あれからどれくらい経ったのか、もう時間の感覚なんて無くなってしまっていた。
でもたぶん、一週間とか、それくらいなんじゃないかと思う。けれど……もう、そんなことどうでもいい。
だって、もう私は海斗さんに会えないもの。
海斗さんの力になることなんて、もってのほか。
欲張りすぎて、自分のことしか考えてなかったわがままな私には、それがお似合いなのかもしれないけれど。
警察署から帰ってくると、家でパパが待っていた。なんにも知らないパパは、私をこっぴどく叱った後に海斗さんを散々にののしった。
自分が叱られるのは平気だったけど、海斗さんを悪く言うのは許せなかった。私は生まれて初めてパパに反抗して、大げんかをした。
結果――。
パパとママの逆鱗に触れた私は、家から出る事もできなくなった。
仕事の方はどうしたのかわからないけれど、ママがあれからずっと家にいるから、誰もいないうちに逃げ出すことなんてできなかった。

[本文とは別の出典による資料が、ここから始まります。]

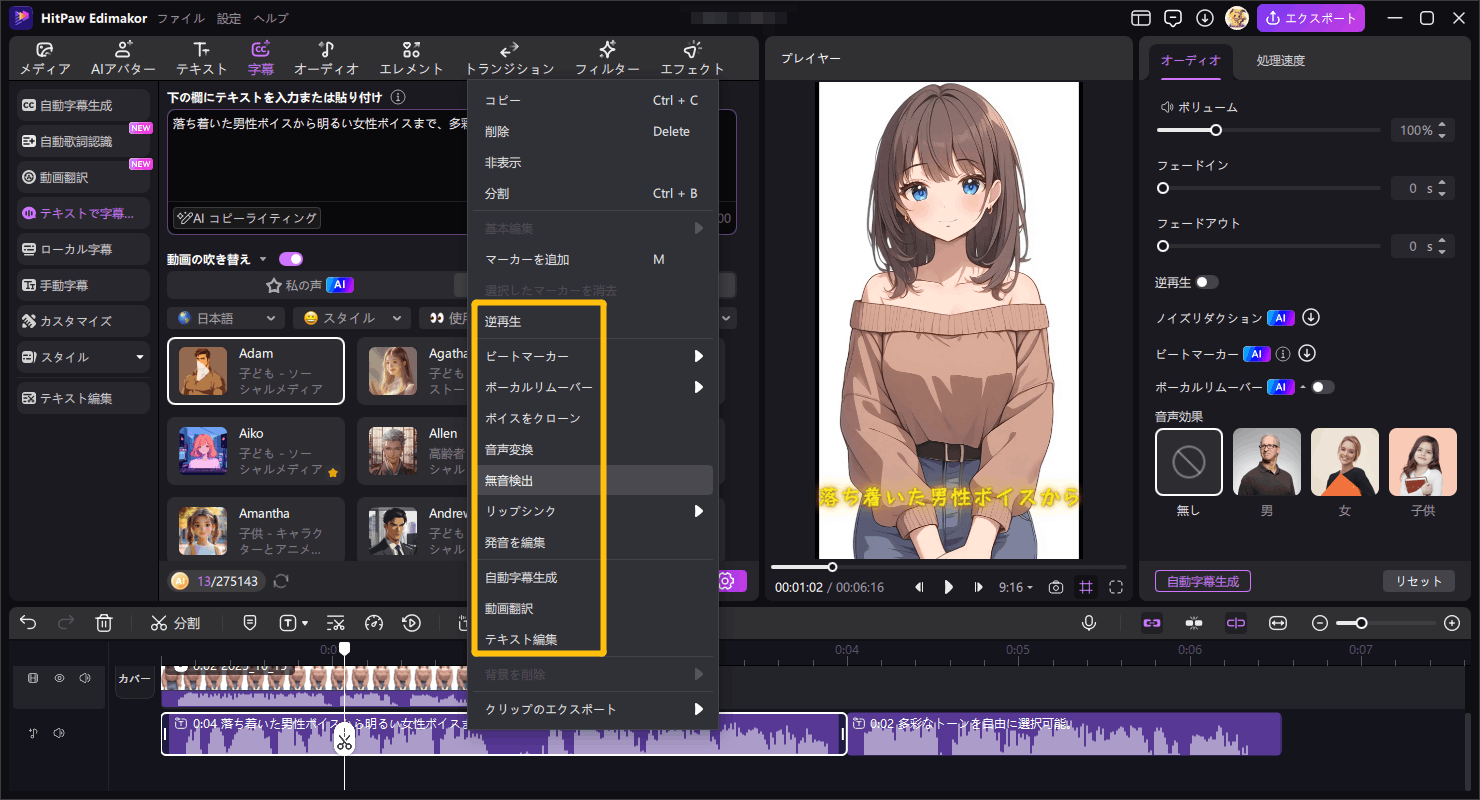Click the undo arrow icon above the timeline
Screen dimensions: 1480x800
pos(27,622)
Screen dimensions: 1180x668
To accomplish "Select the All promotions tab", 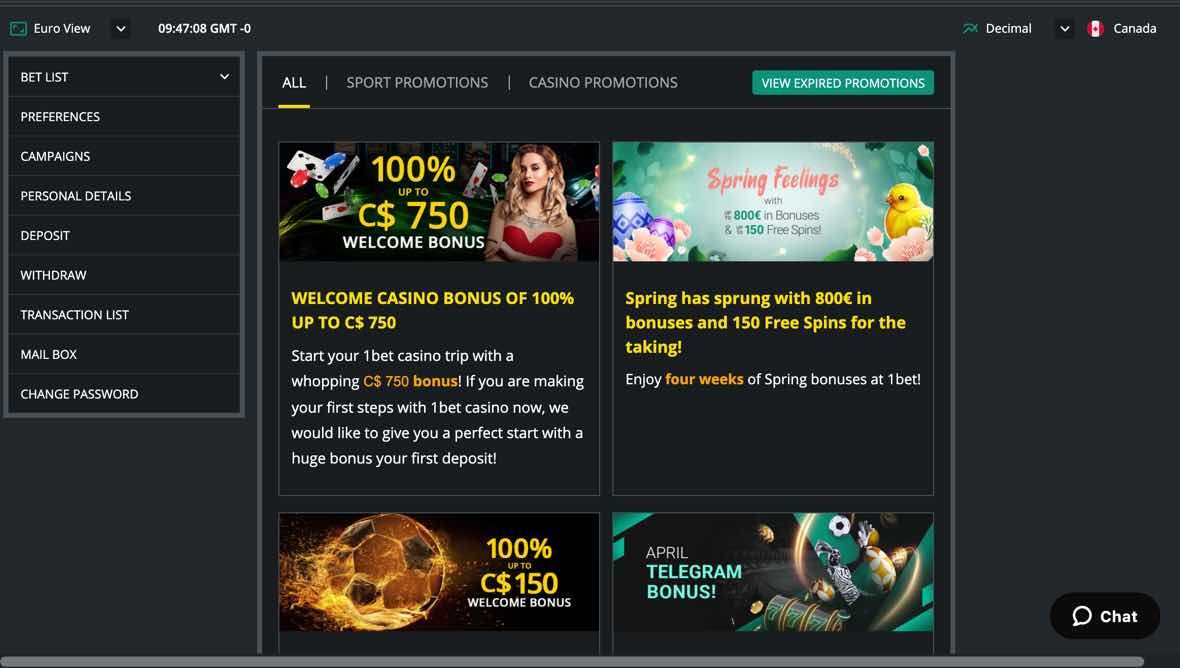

パパは何も変わらなかったけど、ママは少しだけ変わったみたい。たぶん、何だかんだいって海斗さんの言葉がこたえたんだと思う。自分の部屋に閉じこもったまま出てこない私の代わりに、料理を作ったり洗濯をしたり掃除をしたり。私とも話をしようとしてるみたいだけど、いつになったらあきらめてくれるのかな。
私はというと、大げんかをした後でパパに「一歩も外を歩かせん!」と言われてから、自分の部屋にずっと閉じこもっていた。
何にもする気になれなかった。
髪の毛もぼさぼさで、肌も荒れ放題。食欲もなくて、ママの料理を無理に口にすれば吐いた。
パパとママの顔を見たくなくて、視界に入るものすべてがイヤでたまらなくて、それ以上にそんな自分自身に嫌気がさして。
もう、全てがどうでもよくなってしまった。
もう二度と海斗さんに会えないっていうんなら、生きていても仕方ないって、本気でそう思う。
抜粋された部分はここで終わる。